The week that will be
Canadian markets are closed on Monday as Canada officially kicks off summer with the Victoria Day holiday. That should sap some of the Canadian dollar liquidity out of the market but otherwise should not be a factor in global markets. Tuesday could be an interesting day with the Reserve Bank of Australia (RBA) minutes and the Reserve Bank of New Zealand’s inflation expectations vying for attention in Asia. There is a lot of data from the Eurozone and the UK next week. The British will be eyeing CPI, PPI, and Retail Sales data, the Bank of England (BoE) Monetary Policy Committee minutes and then GDP. Wednesday brings the Bank of Japan interest rate and monetary policy statement, both of which are expected to be unchanged. Friday’s Canadian CPI data could provide the loonie with some support if is on the high side of expectations.
The Canadian dollar doesn’t get much in the way of data to support or undermine it until next Thursday’s Retail Sales and Friday’s CPI. The Bank of Canada’s concern that weak exports are a drag on economic growth and concern over persistent low inflation will help to limit Canadian dollar gains.

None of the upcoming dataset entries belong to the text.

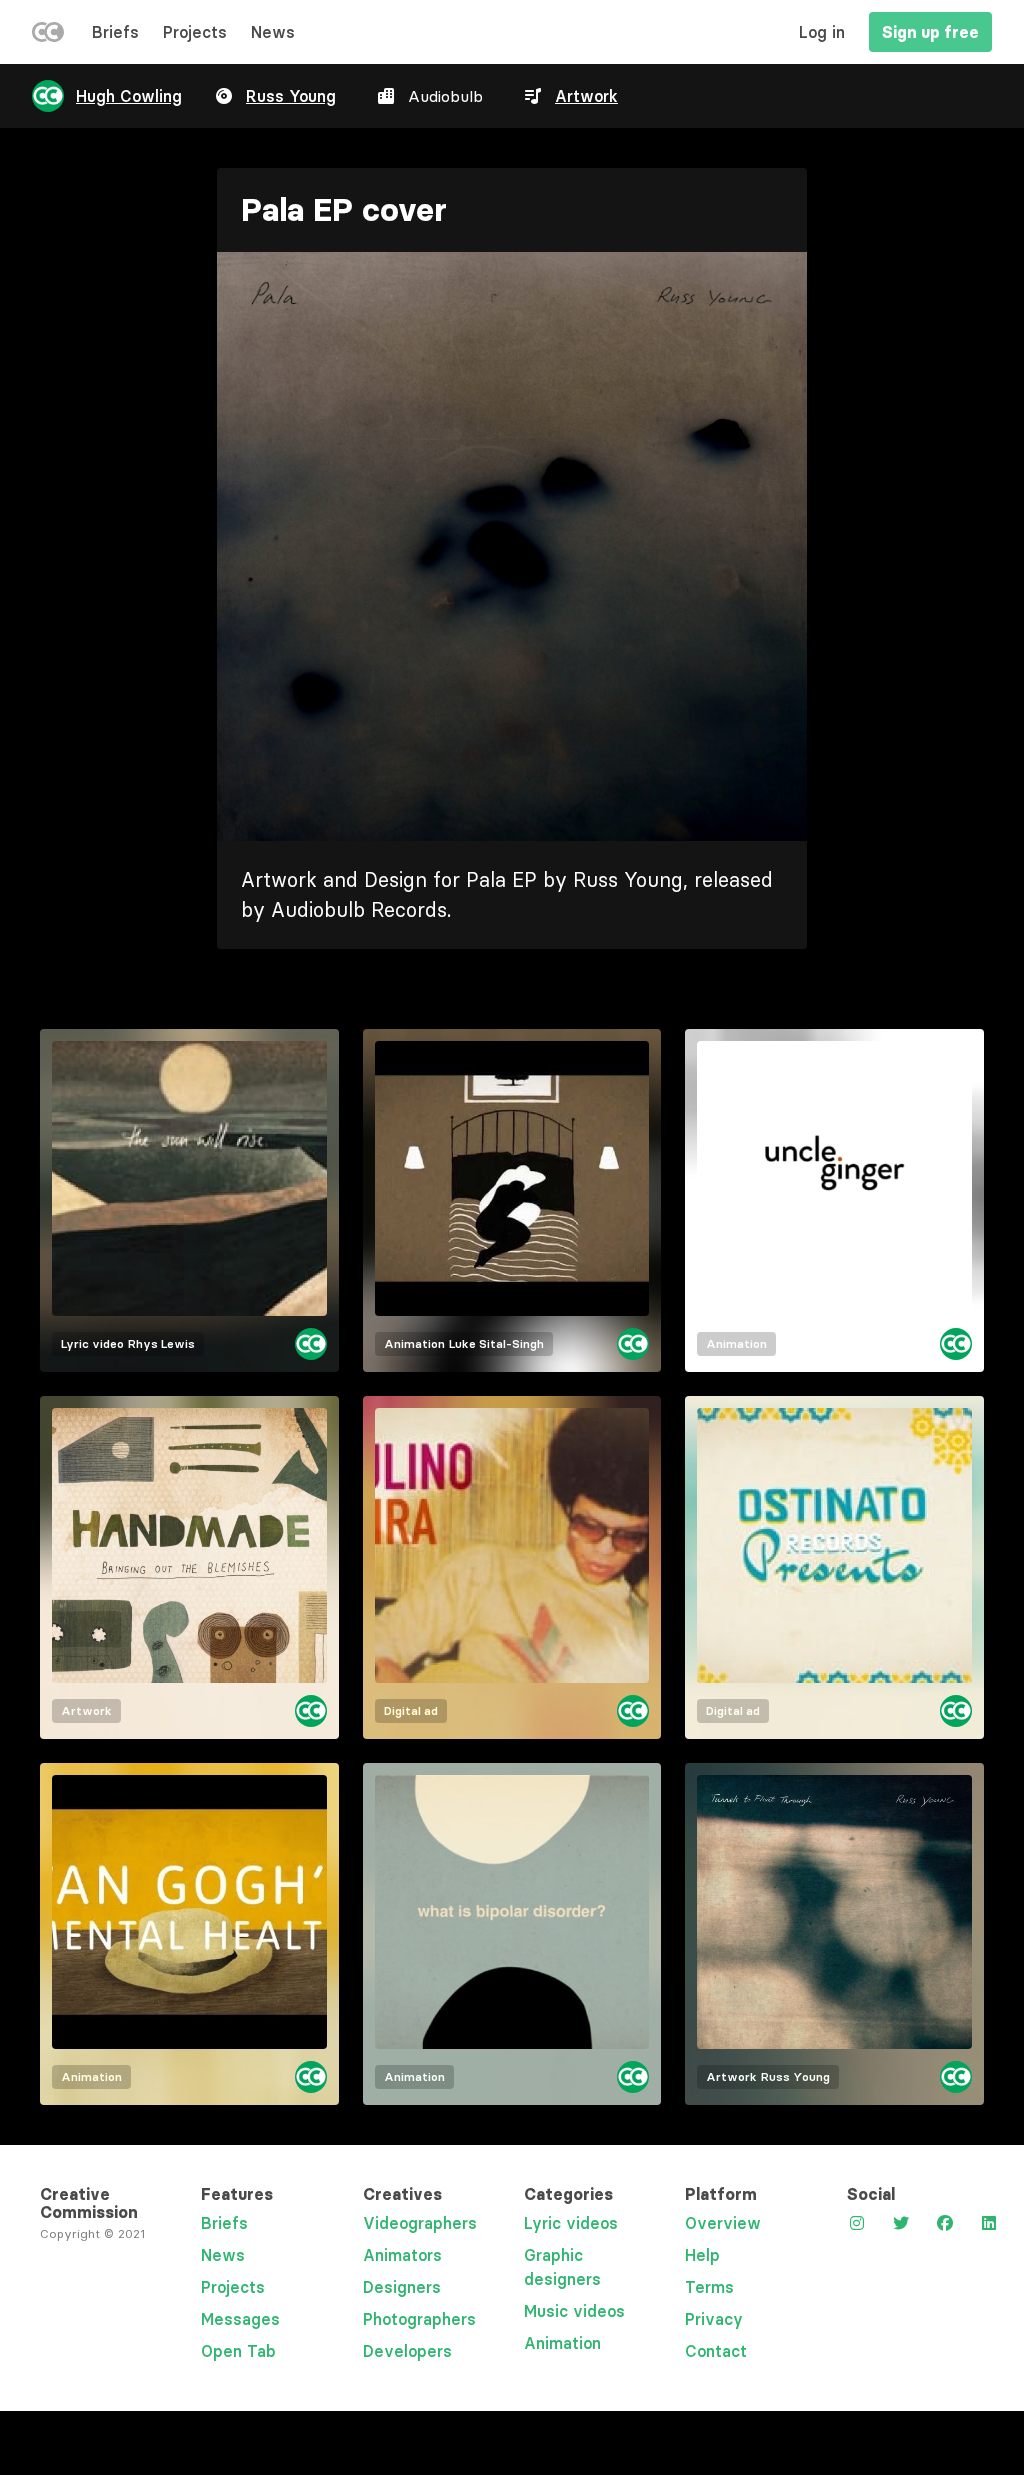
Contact (716, 2351)
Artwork (586, 96)
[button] (511, 546)
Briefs (115, 32)
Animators (402, 2255)
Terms (709, 2287)
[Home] (48, 36)
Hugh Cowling (129, 96)
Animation (562, 2343)
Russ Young (291, 96)
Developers (407, 2351)
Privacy (714, 2319)
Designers (402, 2287)
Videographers (420, 2223)
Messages (240, 2319)
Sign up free (930, 32)
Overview (723, 2223)
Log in (822, 32)
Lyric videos (571, 2223)
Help (702, 2255)
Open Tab (238, 2351)
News (273, 32)
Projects (195, 32)
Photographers (419, 2319)
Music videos (574, 2311)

News that a local lender, Investors Group has cut its three-year variable mortgage rate to prime minus 1.01 percent or 1.99 percent will reopen chatter about a possible “Canadian housing market crash” which could also act as a drag on Canadian dollar gains. On the other hand, commodity prices, especially WTI remain supportive. Sales of EUR/CAD and GBP/CAD due to bearish technicals in those currency pairs will limit USD/CAD gains.
USDCAD technical Outlook
The short-term USD/CAD technicals are bearish while trading below 1.0940 but need to see a break below 1.0805-20 to extend losses to 1.0735. The break below support at 1.0850-60 and then the subsequent bounce back above that level to retest 1.0920 argues for extra consolidation in the week ahead. US dollar support is at 1.0850, 1.0805 and 1.0780. Resistance is at 1.0920, 1.0950 and 1.0980.